Thursday, March 12, 2009

To Tell The Truth

We live in a dishonest world and our kids are not immune. In my classes yesterday, I told my students about an incident that happened in a game I coached and let them give their reactions. This is what happened: While I was a high school basketball coach in Tennessee, the board which governs national high school athletics passed a rule aimed at controlling the behavior of coaches. The rule stated that coaches must remain seated during games, not including time outs, with two exceptions:
1. A spontaneous reaction to a play.
2. Calling a time out.

*Provided records*.

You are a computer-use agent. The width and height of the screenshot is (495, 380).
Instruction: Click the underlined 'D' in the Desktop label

--

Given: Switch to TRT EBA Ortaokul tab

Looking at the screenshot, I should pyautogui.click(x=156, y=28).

---

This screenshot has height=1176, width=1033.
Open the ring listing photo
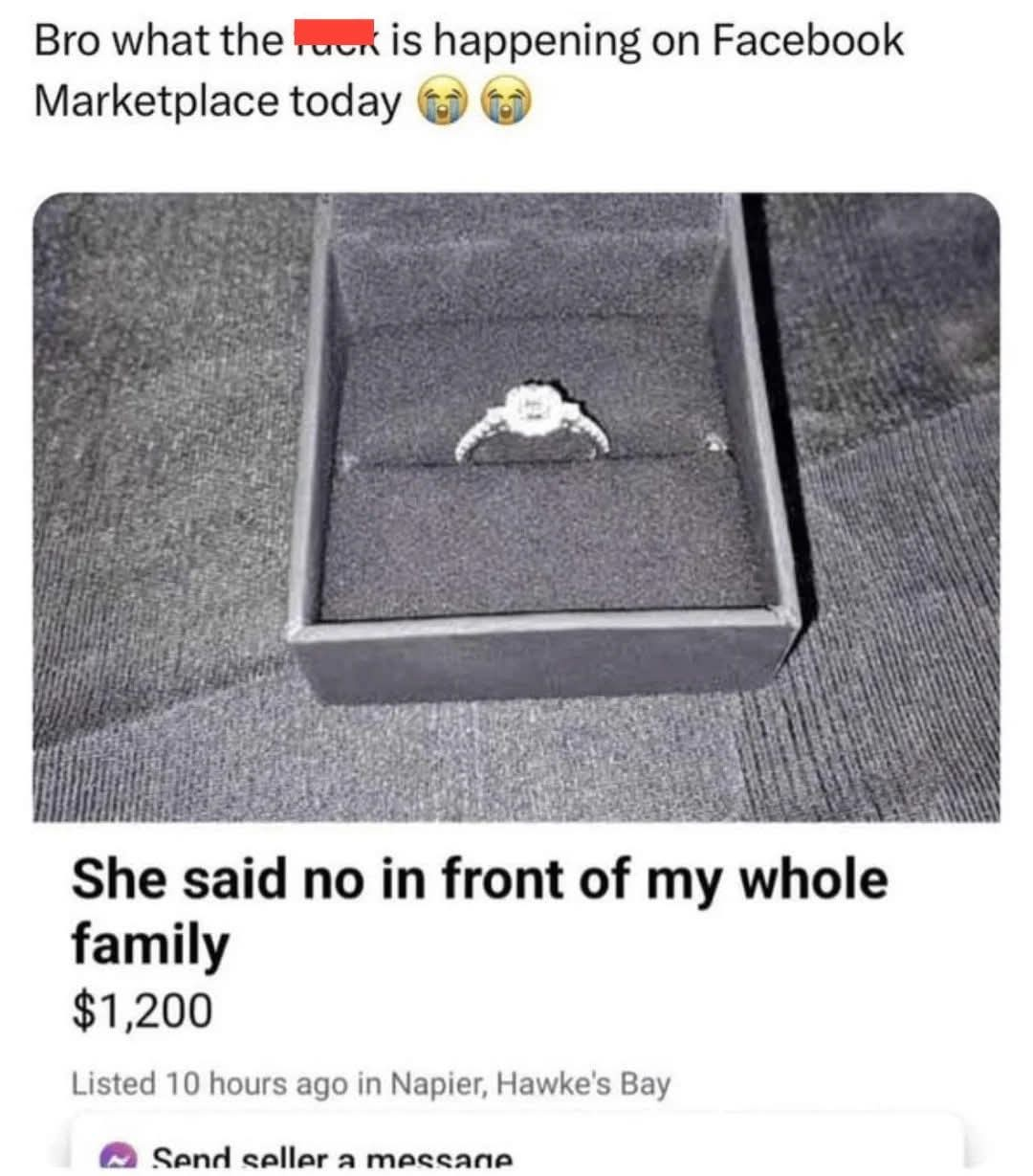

*Requests*.
(1) Answer these questions about the blog post "To Tell The Truth," one per line:
(a) In which state did the writer work as a high school basketball coach?
(b) Under the new rule, what did coaches have to do during games, apart from time outs?
(c) What were the two exceptions to that rule?
(2) Resume the blog post "To Tell The Truth," starting right after its list of the two exceptions.
The rows are separate material and are unrelated to the blog post "To Tell The Truth."

*Results for the exercise*.
(1)
(a) Tennessee
(b) Remain seated
(c) A spontaneous reaction to a play, and calling a time out

(2)
It was difficult for me to adjust to this new restriction, which carried the penalty of a technical foul, as I always stood during games. That year, I had my manager sit behind me, hold on to my shirt/sweater and keep me planted on the bench. One night, we were playing at home against a very good team which had been in the state tournament the year before, a school we had never beaten. With ten seconds to go, we were behind by one point and they were shooting a free throw. I forgot.....and stood up to tell my players what we would do after the shot attempt. One of the referees saw me, came to our bench, and asked, "Coach, did you stand up to call a time out?" He did not want to call a technical which carries with it the punishment of free throws and loss of possession of the ball and would in all likelihood, seal our fate. I told the truth and regretfully, I believe, he gave me a technical. We lost. In the locker room, one of my players, in anger, told me, "If you lied, we would have won!" I was taken back as to me it would have been wrong and cheapened the win. I put the scenario before my current students and asked if I did the right thing. This is what they said:

"I think that you did the right thing in telling the truth, because being honest is the right thing to do. Also, there are other wins and you have to take responsibility for your actions no matter what the situation is. What if you had lied and and said you were calling a time out? That wouldn't have been a good idea even if you did win. If you're a good Christian man who goes by his morals, the situation would eat your conscience."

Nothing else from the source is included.